巨大な井戸枠は、製作時の加工痕跡など当時の状態をはっきりととどめており、極めて珍しい事例という。同遺跡は平城京の南端から約3キロ南に位置し、役所か寺院で使われた可能性が高い。
井戸枠は直径1メートル、長さ3メートルで、地表に露出していた上端部以外は完全な状態で検出された。外面には「手斧(ちような)」と呼ばれる工具で削った痕跡が生々しく残っていた。井戸の中からは、つぼも見つかり、ひもをくくりつけて水をくみ上げるつるべに使われたとみられる。
また、井戸枠の周囲には50センチ前後の平らな石が敷き詰められており、同研究所は、周囲の水はけを良くして水をくみやすくしたと推測している。
井戸の近くでは、南北に規則正しく並ぶ複数の掘っ立て柱建物跡も検出。同研究所は「これほど大きな井戸が当時の状態で残っているのは珍しく、遺跡一帯に役所や寺院があったのではないか」とみている。

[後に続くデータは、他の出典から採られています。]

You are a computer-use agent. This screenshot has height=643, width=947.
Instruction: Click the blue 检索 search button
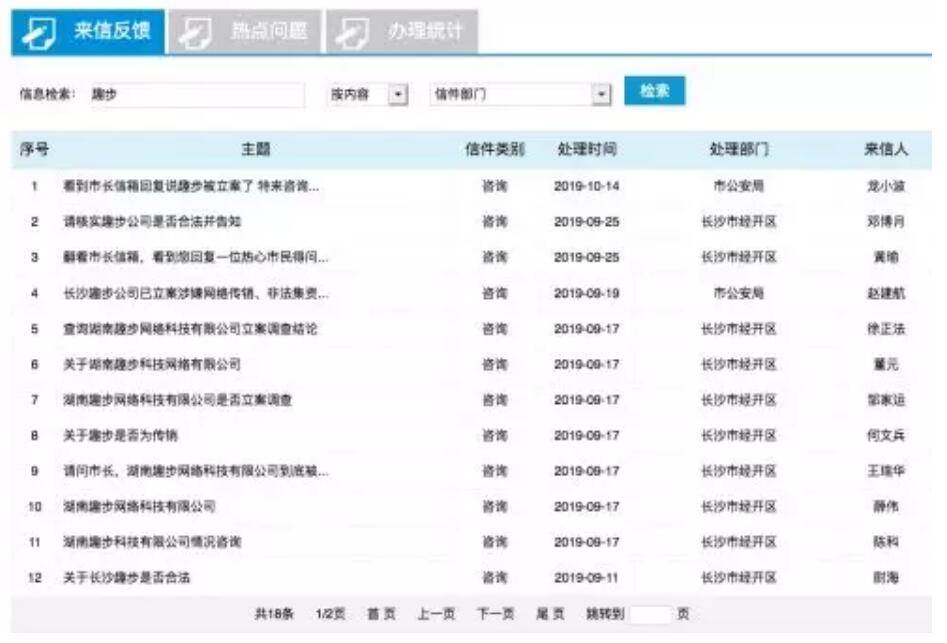tap(654, 91)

古代の井戸としては、同県斑鳩町の法起寺近くで出土した飛鳥時代のくり抜き井戸(直径1・3〜0・8メートル、長さ6・8メートル)が国内最大級として知られ、聖徳太子の岡本宮の井戸との説もある。藤原京や平城京では深さ2〜3メートル前後の井戸が多数見つかっているが、くり抜き井戸ではなく、板材を組み合わせた構造のものが多い。
現場はすでに埋め戻されている。